Intanto, più in generale, la Leonardo soffre, oltre che dei problemi recenti legati agli episodi di corruzione e di fondi neri, anche delle carenze di capitali e dallo scarso peso politico del nostro paese in un business in cui la dimensione politica appare molto importante. É facile immaginare che quanto prima la società potrebbe passare in mani estere.
Le vicende descritte mostrano un ulteriore e recente deterioramento della posizione del nostro paese nel settore delle grandi imprese. Se tutto andrà bene, il controllo di Alitalia e Ilva sarà nelle mani del capitale estero, ciò che presumiamo accadrà anche a Magneti Marelli, Comau e forse, anche se più a medio termine, a Leonardo, in assenza, negli ultimi tre casi, di vigorose azioni da parte del nostro governo.
Che Fare?
1) In alcune delle vicende, in particolare in maniera determinante nei casi di Magneti Marelli e Comau, in maniera più misurata sull’Ilva, e in prospettiva nei prossimi tempi anche sulla Leonardo, che ha tra l’altro bisogno di un rilevante aumento di capitale, è necessario puntare sull’intervento delle risorse della Cassa Depositi e Prestiti, unico possibile presidio ormai di fronte alla scomparsa dalla scena del capitale privato nazionale. Ma si dovrebbe peraltro trattare di una CDP largamente rinnovata nei suoi obiettivi e nella sua organizzazione. Oggi essa appare come una setta chiusa, quasi di tipo massonico, mossa da motivazioni poco trasparenti e operante in contatto solo con alcuni gruppi di potere nazionali. La Cassa dovrebbe diventare un asse centrale della politica di intervento pubblico nell’economia.

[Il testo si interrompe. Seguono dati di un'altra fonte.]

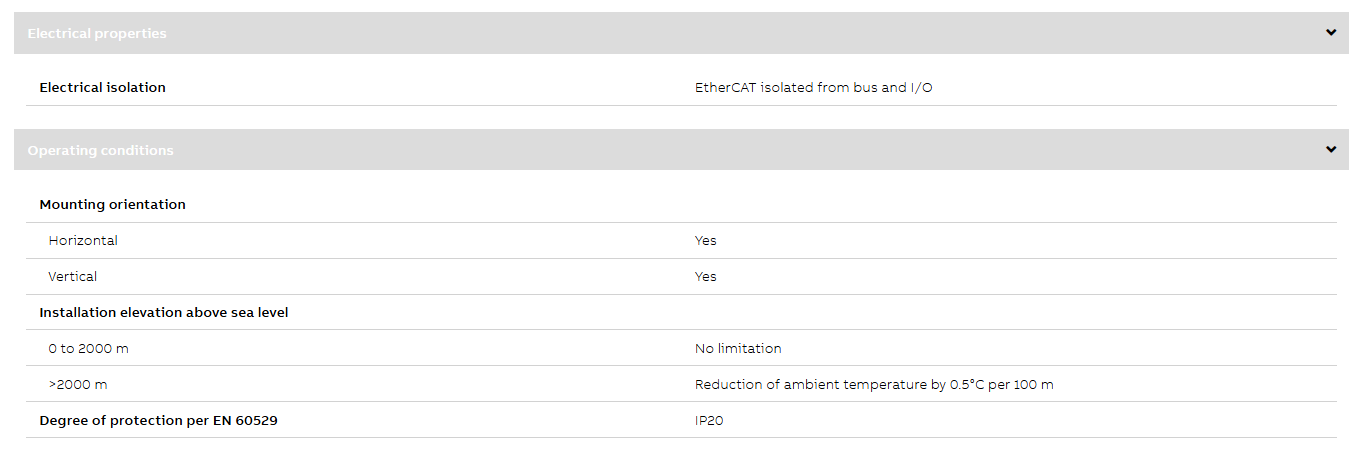Click the Horizontal row label
This screenshot has height=450, width=1355.
click(x=83, y=241)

2) Per il resto, il governo dovrebbe, come in altri casi in Europa, mettere a punto delle linee guida per selezionare l’intervento del capitale estero nelle nostre imprese, salvaguardando in ogni caso alcuni obiettivi strategici nazionali e privilegiando i progetti che proteggano e accrescano l’occupazione e contribuiscano all’innalzamento del livello tecnologico e del contenuto ecologico della nostra economia.
3) Infine, ovviamente, dovrebbero essere rese molto più incisive le politiche che aiutino le nostre grandi imprese a crescere e a consolidare la loro posizione. Da questo punto di vista sarà fondamentale gestire al meglio i necessari processi di integrazione di diverse nostre imprese con delle controparti di altri paesi europei.